We find similar accounts in Irish mythology in which Manannán mac Lír, is featured riding on a sea-horse across the ocean between Ireland and Wales, although what appears to be the sea to men is to Manannán the flowering plain of Mag Mell. [12Surely the tale reveals that Barri was in all probability originally a Celtic sea god, like Manannán, who became Christianised as a Saint. This is a common trait of the early Saints Lives and other Celtic literature. Barintus may therefore be an epithet, such as the Irish Barrfind, or Finbarr, which means literally 'white-topped'[13] As we have seen previously, the denotation of 'white' implies Otherworldly connotations, usually applied to a deity. [14]

Indeed, a more appropriate name for a god of the sea would be hard to find.
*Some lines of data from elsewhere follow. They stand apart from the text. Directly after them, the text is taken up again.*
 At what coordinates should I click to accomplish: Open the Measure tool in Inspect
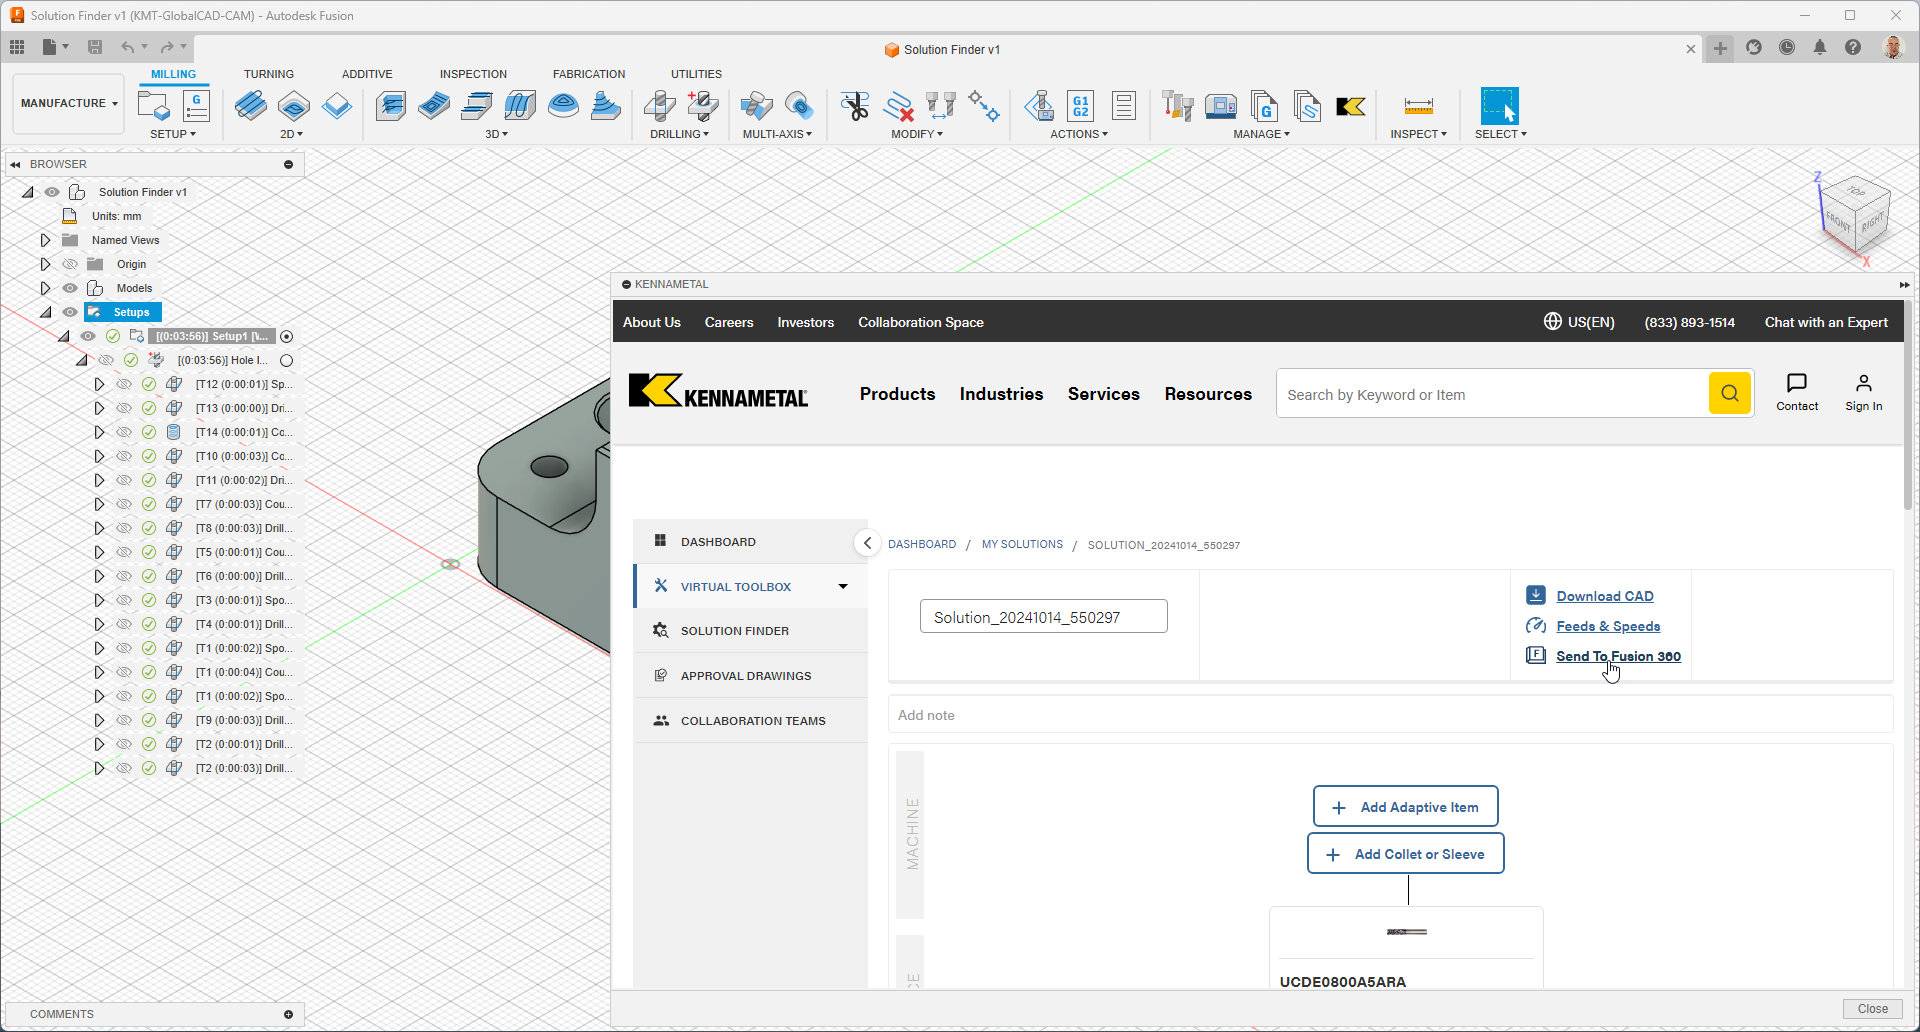coord(1418,106)
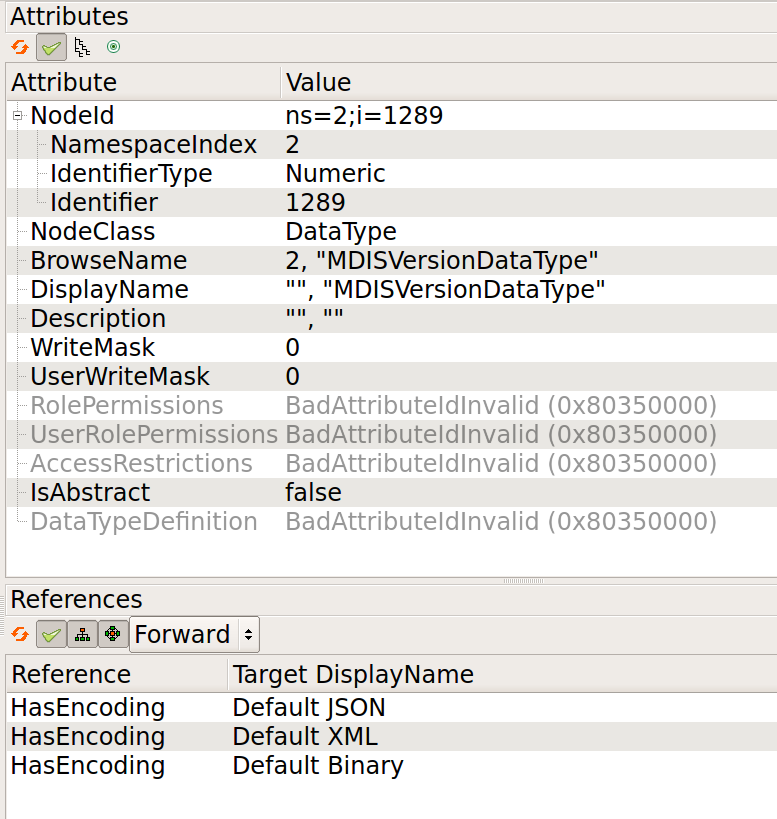This screenshot has width=777, height=819.
Task: Click the subtypes-of-references icon in References toolbar
Action: point(113,634)

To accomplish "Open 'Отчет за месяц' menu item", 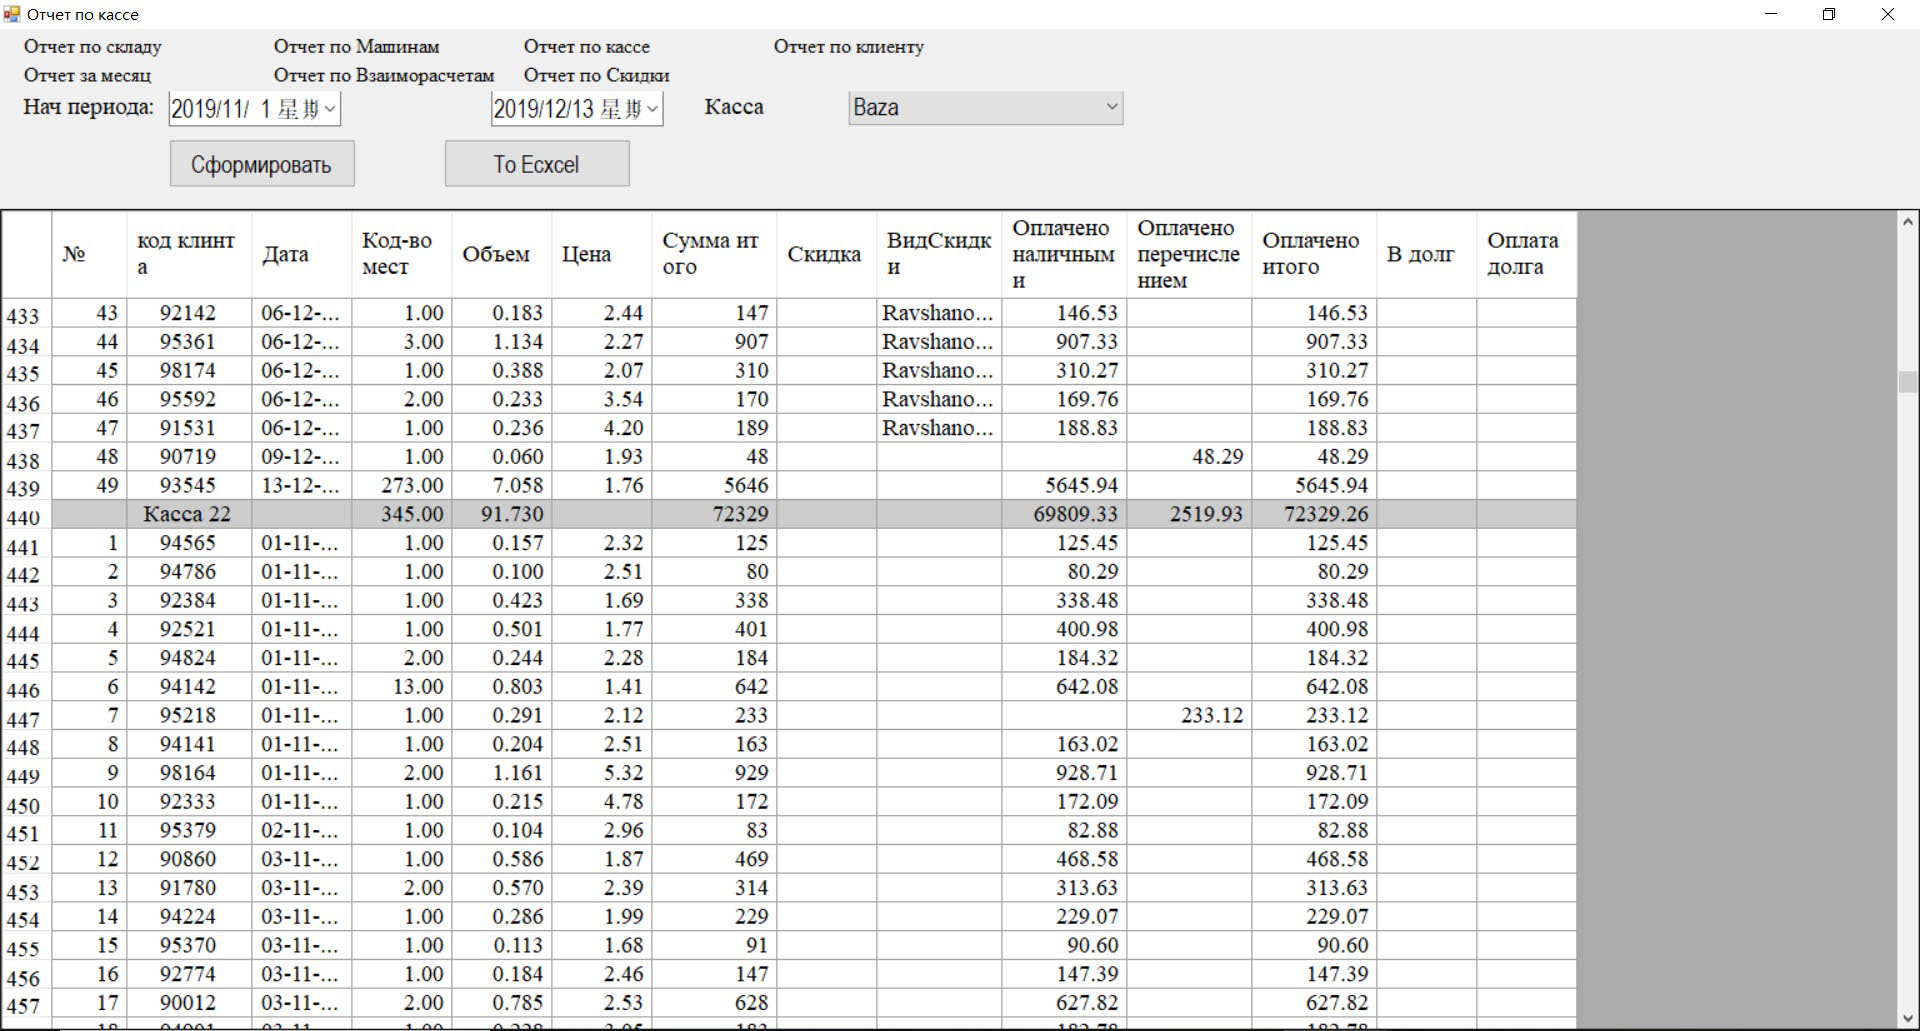I will coord(87,76).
It seems highly probable that Barintus, or Barri, was in origin a sea-deity and consequently an early Celtic god of the Land beyond the Waves. The Barintus episode fails to form an integral part of the Voyage of Saint Brendan, as is common in typical Celtic Otherworld voyage tales, he appears briefly at the beginning as an Otherworld messenger who suggests to the Hero the idea of the voyage. [15]

However, while the immrama, the name derived from Middle Irish literally 'rowing out', refer specifically to supernatural sea voyages, they tend to be Christianised accounts, which seems at odds with the accounts discussed above, the Spoils of Annwn, Voyage of Bran and so on, which are overtly pagan. The same must be said of the abduction of Guinevere from the Vita Gildae and the similar episode from the early works of Chrétien de Troyes.  This appears to be mainly due to the misnomer of Immram Brain (The Voyage of Bran).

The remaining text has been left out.